BEGIN Provided text
Rationing

I think right now we have a system that rations health care.  It denies it to  the 47 or so million people who don't have insurance; it restricts health care to the people who don't have enough insurance; it denies it those people who get sick or have a preexisting condition; and it limits it those people who can't afford the limits and co-pays.  The real worry, however, for Michael Gerson, is whether (1) somehow people can afford abortions–a  procedure which is legal; (2) whether there will be rationing.  To be fair, he admits–sort of–that there is rationing.  Rationing done by insurance companies. 

The same is likely to be true of end-of-life issues. Talk of "death panels" is the parody of the debate — hyperbolic and self-defeating. But a discussion about the prospect of rationing in a public health system is not only permissible but unavoidable. Every nation that has promised comprehensive, low-cost health coverage for all citizens has faced a similar dilemma. Eventually it is not enough to increase public spending or to reduce waste. More direct forms of cost control become an overwhelming priority. And because health expenditures are weighted toward the end of life, the rationing of health care often concerns older people most directly.

Keith Hennessey, former director of the National Economic Council, puts the dilemma simply: "Resources are constrained, and so someone has to make the cost-benefit decision, either by creating a rule or making decisions on a case-by-case basis. Many of those decisions are now made by insurers and employers. The House and Senate bills would move some of those decisions into the government. Changing the locus of the decision does not relax the resource constraint. It just changes who has power and control."
END Provided text
BEGIN Supplied data
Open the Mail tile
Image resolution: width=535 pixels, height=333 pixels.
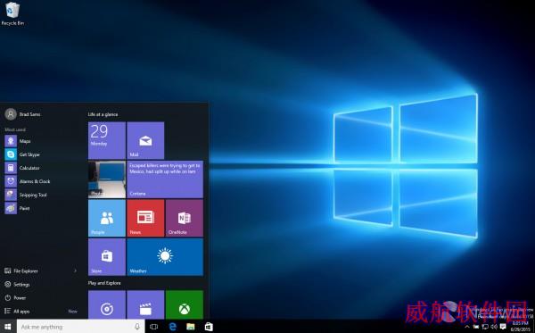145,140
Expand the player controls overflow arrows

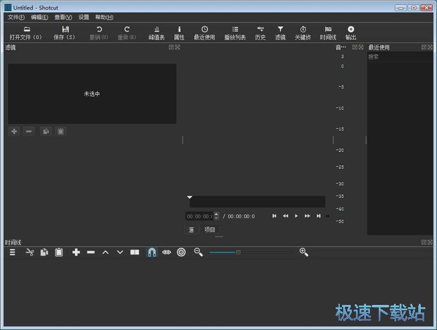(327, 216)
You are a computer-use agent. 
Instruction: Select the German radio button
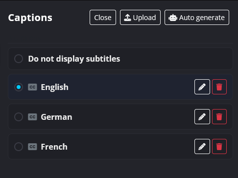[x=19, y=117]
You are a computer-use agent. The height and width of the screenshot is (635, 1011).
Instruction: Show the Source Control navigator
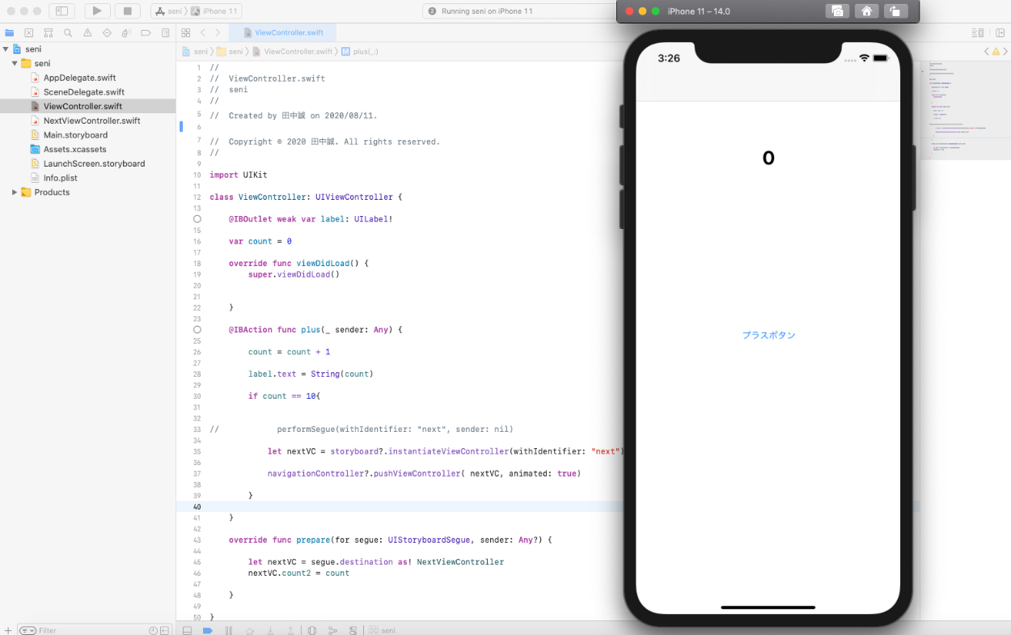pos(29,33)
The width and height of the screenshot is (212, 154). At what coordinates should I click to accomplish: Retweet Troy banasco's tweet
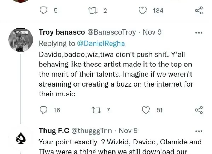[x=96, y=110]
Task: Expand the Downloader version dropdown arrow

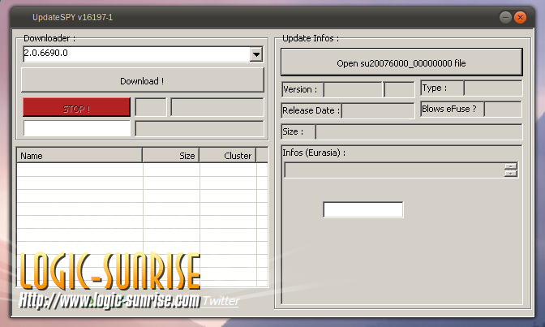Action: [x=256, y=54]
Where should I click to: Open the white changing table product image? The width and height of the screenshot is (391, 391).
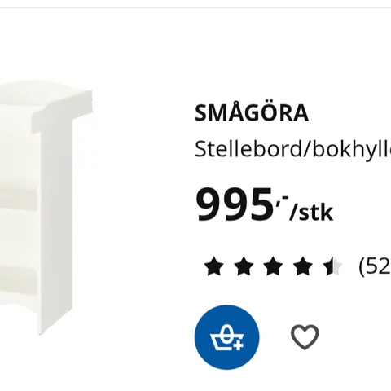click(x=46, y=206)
END Supplied data
Directions:
• A. Answer these questions from the rationing piece, one per line:
(i) About how many people does the writer say have no insurance?
(ii) According to the writer, who does the rationing that Gerson admits to?
(iii) What post did Keith Hennessey formerly hold?
• B. Copy the stretch of the rationing piece from "I think right" through "by insurance companies.", renaming "insurance companies" as "private insurers".
Rely only on the rationing piece when answering.

Expected responses:
• A.
(i) The writer says 47 or so million people lack insurance.
(ii) Insurance companies do the rationing.
(iii) He was director of the National Economic Council.

• B.
I think right now we have a system that rations health care.  It denies it to  the 47 or so million people who don't have insurance; it restricts health care to the people who don't have enough insurance; it denies it those people who get sick or have a preexisting condition; and it limits it those people who can't afford the limits and co-pays.  The real worry, however, for Michael Gerson, is whether (1) somehow people can afford abortions–a  procedure which is legal; (2) whether there will be rationing.  To be fair, he admits–sort of–that there is rationing.  Rationing done by private insurers.